‘A flame was lit in our hearts’ — How Ukrainians are building online networks for resistance and mutual aid

Some Ukrainians are finding creative ways to resist Russia’s invasion and fight for their future.

SOURCEWaging Nonviolence

As the world watched Russia invade Ukraine this winter, many no doubt wondered what they would do if it was their friends and family under attack. Sitting behind a screen, as so many of us are most of the day, it can be hard to imagine the options at our fingertips. But many Ukrainians facing the brutal realities of war — both within the country and in other parts of the world — found themselves forced into action, some with little more than the drive to help and an internet connection. From posting on Instagram to organizing via Telegram to offering rides and shelter, these people are finding creative ways to resist and fight for their future.

One such person is Yuliya, a Ph.D. candidate at the Max Planck School of Cognition, who has been living in Germany for the past six years. Originally from Lutsk, Yuliya (last name withheld for privacy reasons) is also an activist advocating for sexual education in Ukraine. War found Yuliya at her home in Berlin when she and her roommate, who is also Ukrainian, received a phone call from their mothers at the same time. Yuliya had returned to Germany from Ukraine just two days before the invasion started. Remembering dinner conversations with friends in Kyiv, she explained how people weren’t thinking about war.

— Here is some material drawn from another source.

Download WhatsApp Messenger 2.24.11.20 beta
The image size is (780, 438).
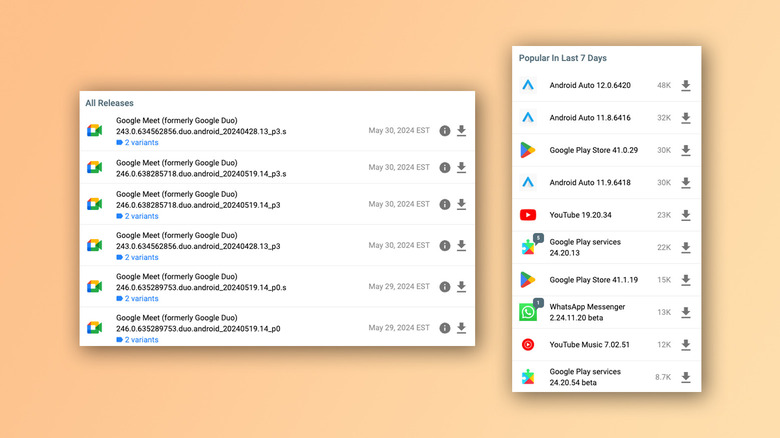685,312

“Everyone was so optimistic, telling me about their beautiful plans. It was surreal to realize that everyone I saw only two days ago is now in bomb shelters.”

Yuliya felt urged to do something. Thinking of her friends, she decided to mobilize her networks by utilizing the messaging app Telegram. Having co-organized a music festival in the Ukrainian Carpathian mountains the previous year, Yuliya knew she had many real and virtual connections to engage, spanning some 25 countries.

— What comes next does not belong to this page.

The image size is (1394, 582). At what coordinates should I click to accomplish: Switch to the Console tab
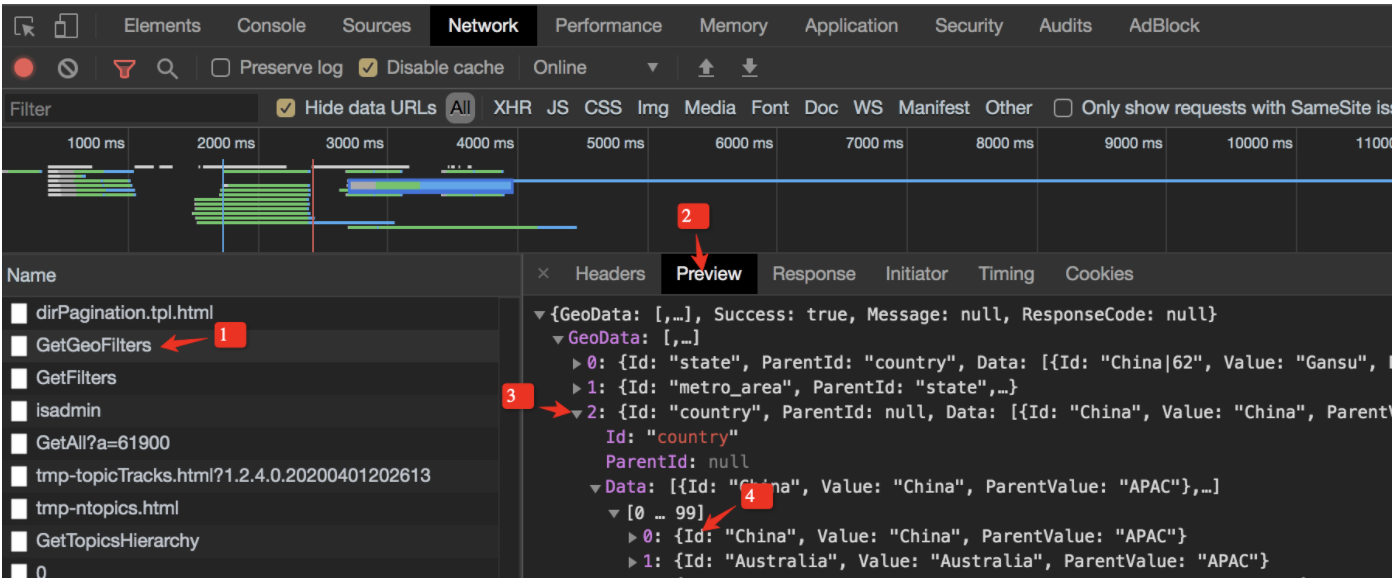coord(271,26)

“For the people that came to this festival, Ukraine became a very special place, and Ukrainians became a special kind of friend,” she said.

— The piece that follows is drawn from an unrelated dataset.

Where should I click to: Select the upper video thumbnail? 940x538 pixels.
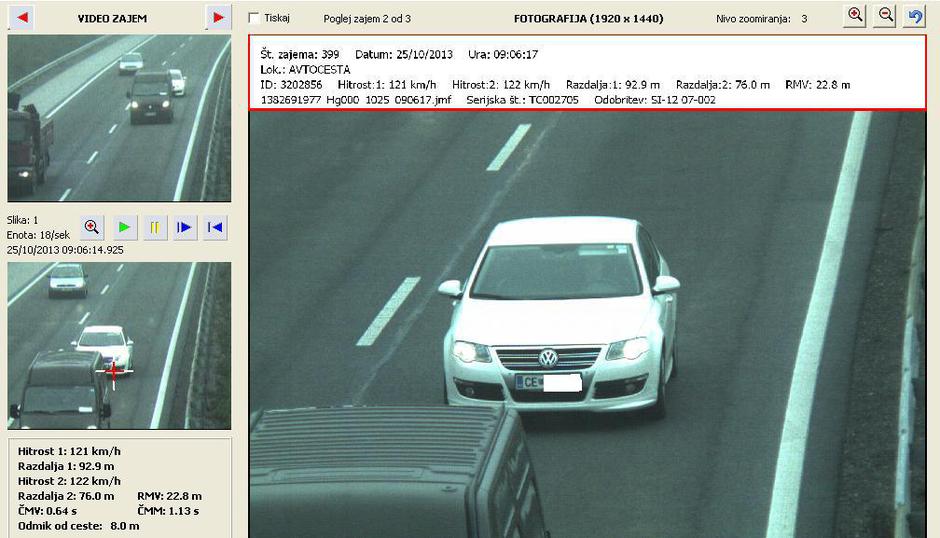(x=119, y=118)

Drawing from a group chat with 250 festival attendees, Yuliya created a Telegram channel to share resources for anyone looking to be evacuated or seeking shelter. She quickly got the word out by posting a link on the festival group, artist groups and other communities she was part of, saying that anyone who would like to host, drive people, translate or contribute in any way could join that Telegram channel. At the same time, she reached out to other Ukrainians who were organizing and, together, they thought of ways to pressure the German government into accepting refugees.

“What happened,” Yuliya explained, “is that the Telegram channel grew from 20 contacts into a group of 13,000 people.”

A similar chain of events happened to Sofia, an economics student from Bucha, currently on an exchange program in France. At first, she found herself in a situation no one could ever be prepared for — beginning with a call from her mom, who was still in Bucha, as Russian bombs exploded only six miles away. They eventually managed to escape in their car.

Thinking about what she could do from exile, Sofia connected with fellow classmates, part of a student group at her university in Kyiv. They restructured their activities to focus exclusively on the struggle, calling their Instagram page Hear Ukraine. There they share infographics, interviews and other materials, explaining how war has altered the reality for millions of Ukrainians.

Dmytro was in Kyiv when the war started. Originally from Zaporizhia, he works as a photographer and runs the project Ukrainian Modernism, which focuses on preserving 20th century Ukrainian architecture. On Instagram, Dmytro speaks out against the Ukrainian government’s imperative to demolish monumental art and buildings from that era, arguing that “many Ukrainians associate it with Putin’s Russia, despite the fact that the architects and artists involved were Ukrainian patriots.”

After withstanding the initial shock of the invasion, Dmytro decided to inform his 80,000 Instagram followers on what was happening. He spent the first day of the war on his computer checking all the information and summarizing it into a post that ended up reaching 300,000 people. Ever since then, he has been using his platform to document the destruction happening in his country as a result of the invasion. He even organizes restoration projects for historical buildings that were damaged, while also running free city tours for locals and internally displaced people in Kyiv and the western city of Ivano-Frankivsk.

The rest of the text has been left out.